* _CONSEGNA_: Riscrivi le voci a partire dalla riga che contiene "Screen dimensions: 500x440" e fino alla fine delle voci, sostituendo "avatar" con "profile picture" e lasciando invariato tutto il resto. Non includere le immagini nella risposta.

* _MATERIALE DI LAVORO_:

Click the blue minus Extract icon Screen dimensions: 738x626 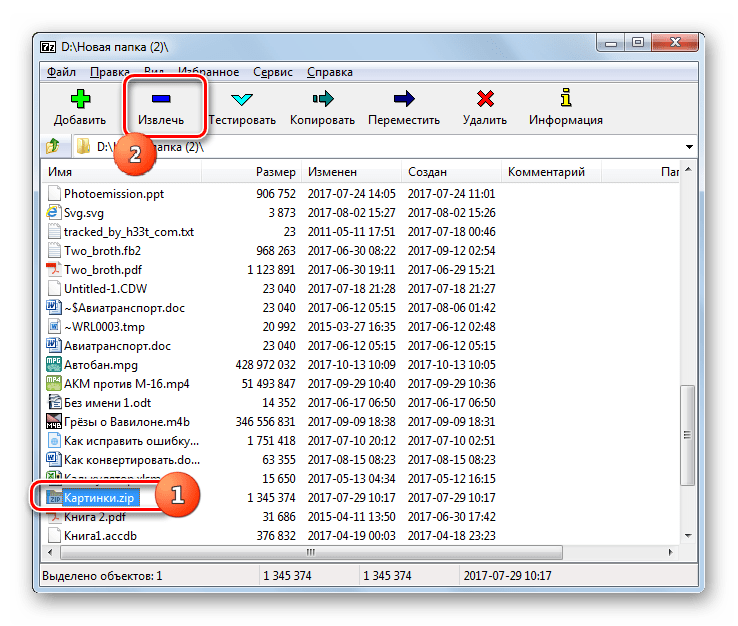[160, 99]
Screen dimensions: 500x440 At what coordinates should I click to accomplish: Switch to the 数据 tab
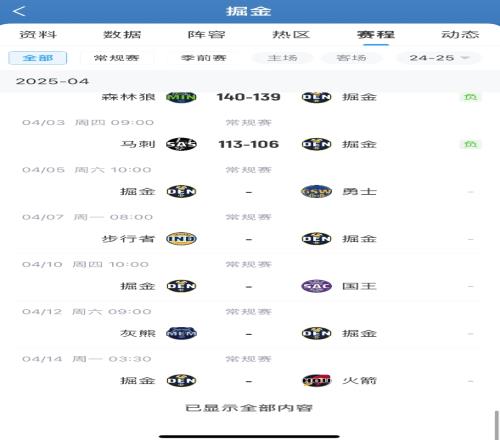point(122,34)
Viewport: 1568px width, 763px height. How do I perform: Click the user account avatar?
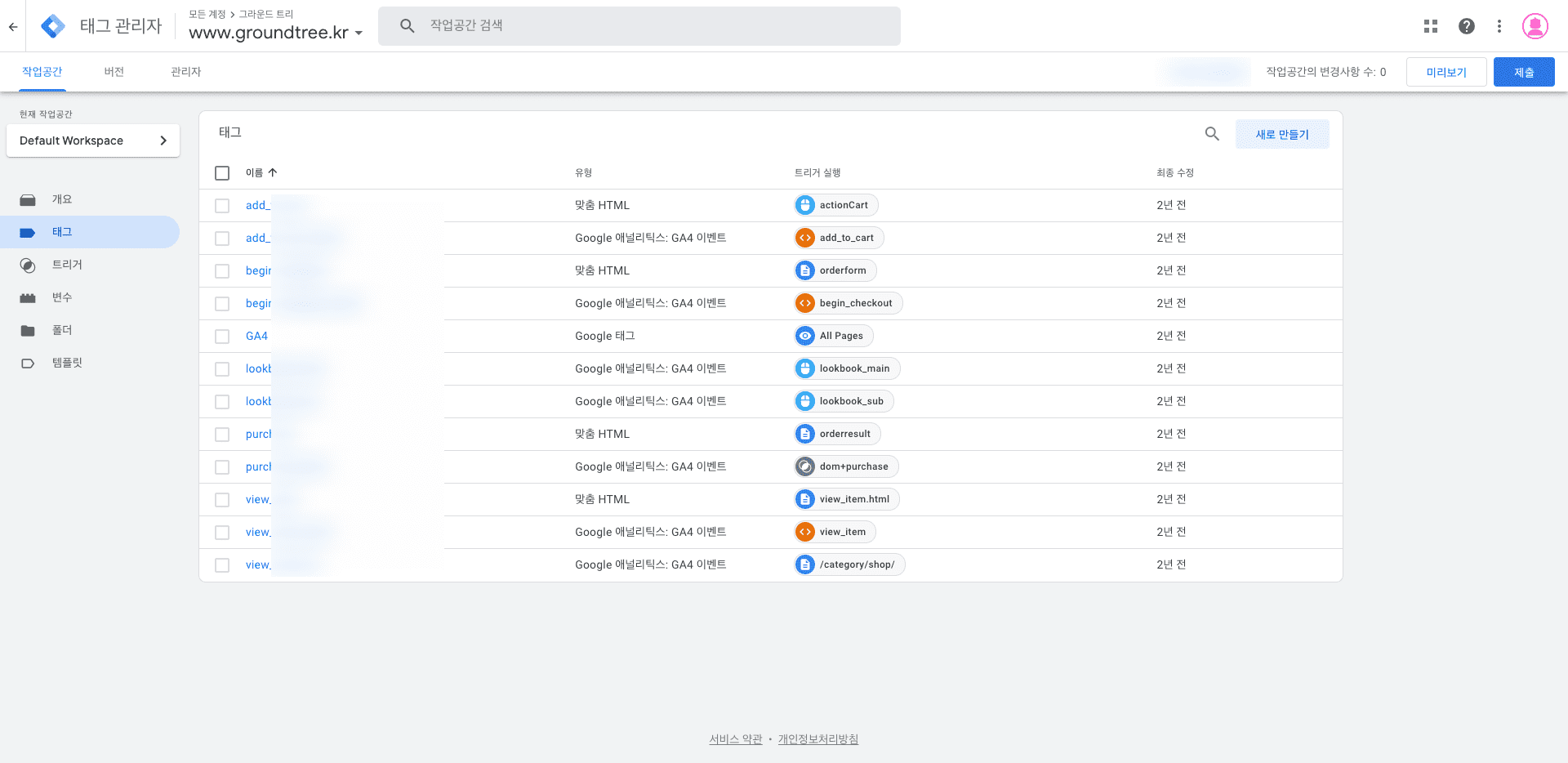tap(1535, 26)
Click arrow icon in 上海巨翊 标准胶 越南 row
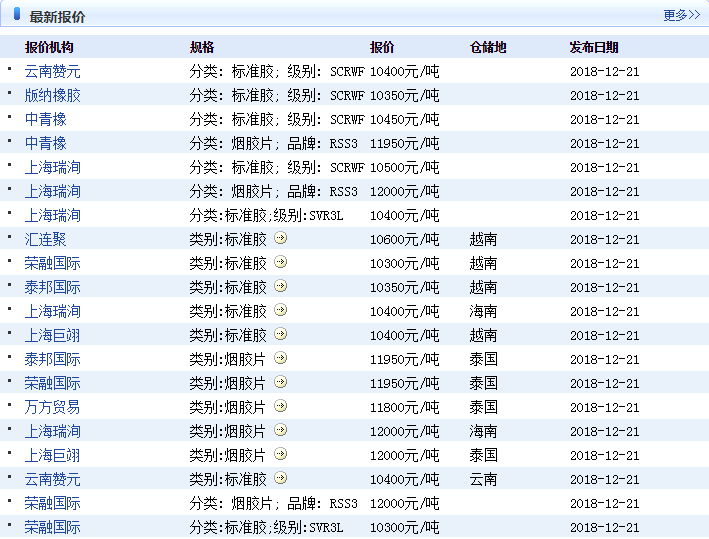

* _RISULTATO ATTESO_:
Screen dimensions: 500x440 At what coordinates should I click to accomplish: Switch to the 数据 tab
point(122,34)
Viewport: 1568px width, 763px height. How do I perform: Click the user account profile picture?
tap(1535, 26)
Click arrow icon in 上海巨翊 标准胶 越南 row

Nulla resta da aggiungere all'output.